Britney Spears naked
The Chocolate turned out to be pretty sweet last night. It's hero feature is a heat-sensitive keypad. There's no need to actually press any of the keys. Rather, you just have to glide your fingertips across the phone's buttons, which automatically sense and react to your body heat (try to press the keys with cold long fingernails and nothing happens).
Other good stuff: it's very small for a 3G Vodafone Live handset - about the size of a pack of cards and just 98g - and for a phone with a slide-down keypad it feels very robustly engineered. And it does have a very groovy look, complete with a glowing red panels (see it here). On the downside, the heat-sensitive keys were a little too sensitive for most at first. Most people at last night's preview took five or 10 minutes to acclimatise. Officially called the LG KG800, the Chocolate costs $799, and comes with a 2mP camera and 512MB miniSD card. Read a full review in our March issue's Mobile and Wireless section.

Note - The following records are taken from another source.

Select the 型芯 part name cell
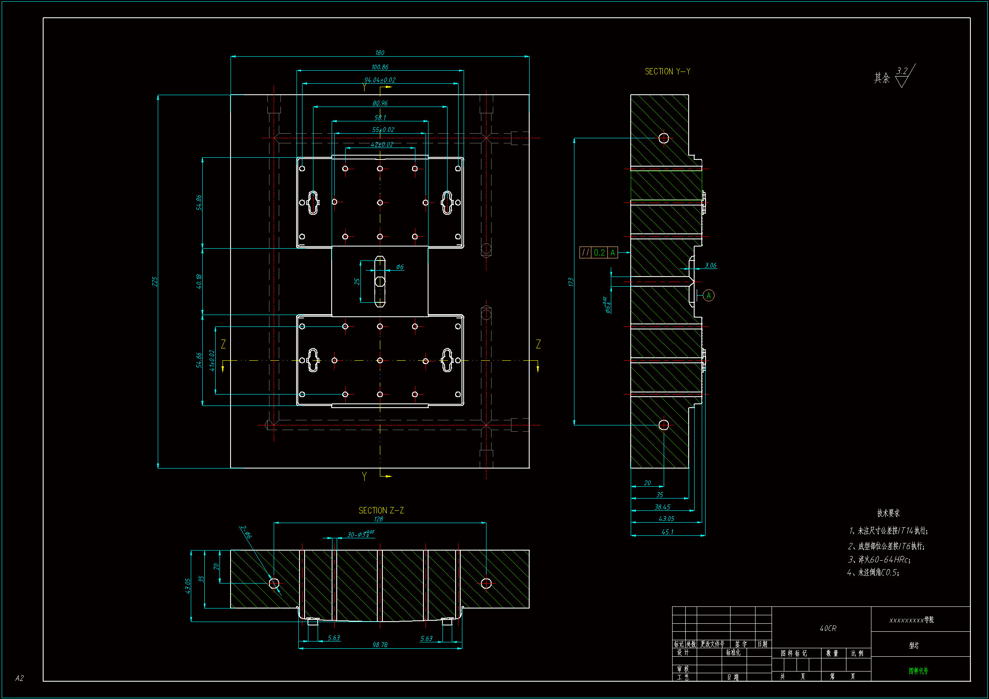Viewport: 989px width, 699px height. pyautogui.click(x=914, y=645)
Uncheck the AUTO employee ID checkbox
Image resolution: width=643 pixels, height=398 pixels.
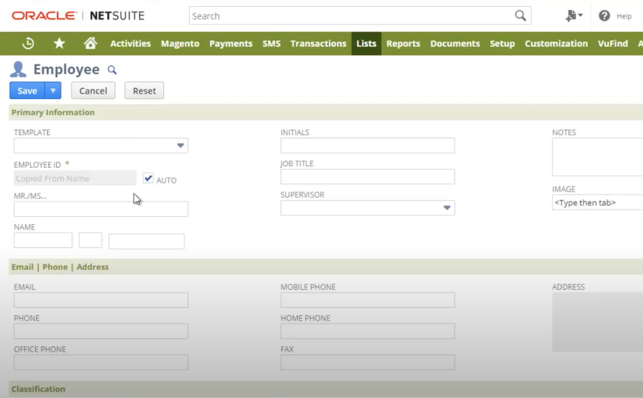(148, 178)
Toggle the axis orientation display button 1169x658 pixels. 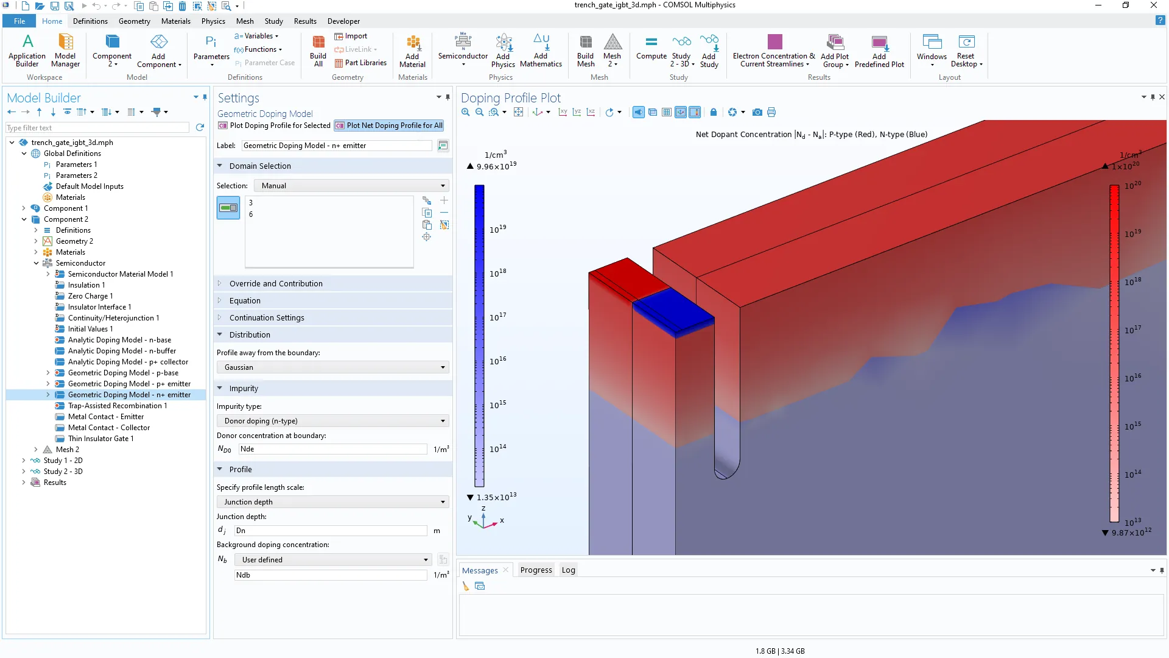(x=681, y=112)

But anyhow, we're heading into the weekend, and time for some lighter reading. Although I'm as high brow as the next editor, and am a card-carry subscriber to The New Yorker and The Economist, among others, I did used to have a nasty habit on the side, slyly slipping a copy of Aussie celebrity trash mag New Weekly into my shopping trolley every Saturday ("It's for the wife").
That was until the Deputy Editor turned me on to the more immediate fix of People.com, which has now started to link to the far less polite TMZ.com, which pursues its rubbish news tenaciously, often with sneaky video or lurid photo galleries on the side, and has delivered several scoops - if indeed Britney Spears forgetting to wear underwear or Mel Gibson’s DUI photo can be considered civilisation-enhancing news.
TMZ was only created recently, incidentally, and its existence does reflect a serious trend. Time Warner (which also publishes People) used to wall off AOL.com editorial content, which was only accessible to people who paid for an ISP account with AOL (which is also owned by Time Warner). Now, as broadband thrives and AOL's mainly dial-up subscribers start to seriously wane (though it's still the US's largest ISP), it's home page's content is being made free to everyone, and is supposed to pay its way through advertising. Little kickers like TMZ are supposed to attract new visitors to the site - like chump here.